● What you will do:
**1.** Using the court judgment below, answer:
(a) Between which dates did Babu Singh serve in the Indian Army as a Driver?
(b) On what date did the respondent apply for voluntary retirement?
(c) What is the date of the communication from the Accountant General, Haryana, to appellant No. 3?
**2.** Reproduce word for word the passage of the court judgment below starting at "K. Sema & Lokeshwar" and ending at "of the order.".

● Text to read:
+++

State
of Haryana & Ors Vs. Babu Singh [2007] Insc
1183 (27 November 2007)
H.
K. Sema & Lokeshwar Singh Panta
CIVIL
APPEAL NO.6879 OF 2003 Lokeshwar Singh Panta, J.
1.
This appeal, by special leave, is directed against the judgment and order dated
19.07.2002 passed by a Division Bench of the High Court of Punjab and Haryana
at Chandigarh in CM No.10362/99 in CWP No.2890/97, whereby and whereunder the
appellants have been directed to pay pension to Babu Singh by giving him
benefit of Rule 6.16 (2) of the Punjab Civil Services Rules, 1952 (Vol.-II
Part-I) with further direction to do the needful within a period of three
months from the date of submission of a certified copy of the order.
2. The
necessary facts in brief may be stated as follows:
Babu
Singh, respondent herein, served the Indian Army as a Driver from 06.01.1964 to
31.01.1979. He was granted the benefit of pay fixation, seniority, increments
etc. of the military service. After being discharged from Army service, the
respondent was appointed as Driver in Haryana Roadways, Faridabad, w.e.f. 23.04.1979. On 09.03.1996,
the respondent applied for voluntary retirement from service and his request
was accepted by the General Manager, Haryana Roadways, Faridabad, who retired him from service vide
Order dated 18.06.1996. Afterwards, the respondent made representation for
reinstatement by contending that the General Manager, Haryana Roadways-
appellant No.3 herein could not have accepted his conditional plea for
voluntary retirement ignoring the fact that he will not be eligible to get pensionary
benefits without counting military service. Having failed to receive any favourable
decision from the appellants, the respondent filed Civil Writ Petition
No.2890/97 in the High Court of Punjab and Haryana at Chandigarh, inter alia,
claiming the following reliefs:-
"(i)
issue a writ of certiorari quashing the impugned order dated 18.06.1996 being
illegal and against the provisions of rules;
(ii)
issue a writ of mandamus directing the respondent-authorities to take back the
petitioner into service in order to complete 20 years qualifying service for
the purpose of pension, gratuity, etc.;
(iii) issue
any other appropriate writ, order or direction which this Hon'ble Court may deem fit in the circumstances
of the case;
(iv) dispense
with the filing of certified copies of annexures of this writ petition;
(v) dispense
with the advance notice to the respondents of the writ petition; and
(vi) award
the costs of this writ petition to the petitioner."
3. The
respondents in the writ petition, who are appellants before this Court, have
contested and resisted the claim of the writ petitioner. They contended that as
the respondent sought unconditional voluntary retirement, he was not entitled
to get pension in view of the decision taken by the Accountant General, Haryana,
appellant No.4 herein and conveyed vide communication dated 03.08.1996 to
appellant No. 3.
4.

+++

● Dataset section:
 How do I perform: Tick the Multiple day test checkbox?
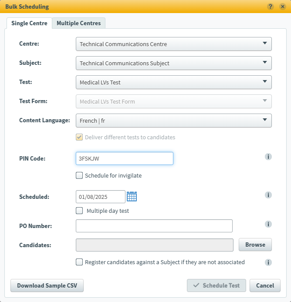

+++

● Task-by-task solutions:
**1.**
(a) From 06.01.1964 to 31.01.1979
(b) 09.03.1996
(c) 03.08.1996

**2.**
K. Sema & Lokeshwar Singh Panta
CIVIL
APPEAL NO.6879 OF 2003 Lokeshwar Singh Panta, J.
1.
This appeal, by special leave, is directed against the judgment and order dated
19.07.2002 passed by a Division Bench of the High Court of Punjab and Haryana
at Chandigarh in CM No.10362/99 in CWP No.2890/97, whereby and whereunder the
appellants have been directed to pay pension to Babu Singh by giving him
benefit of Rule 6.16 (2) of the Punjab Civil Services Rules, 1952 (Vol.-II
Part-I) with further direction to do the needful within a period of three
months from the date of submission of a certified copy of the order.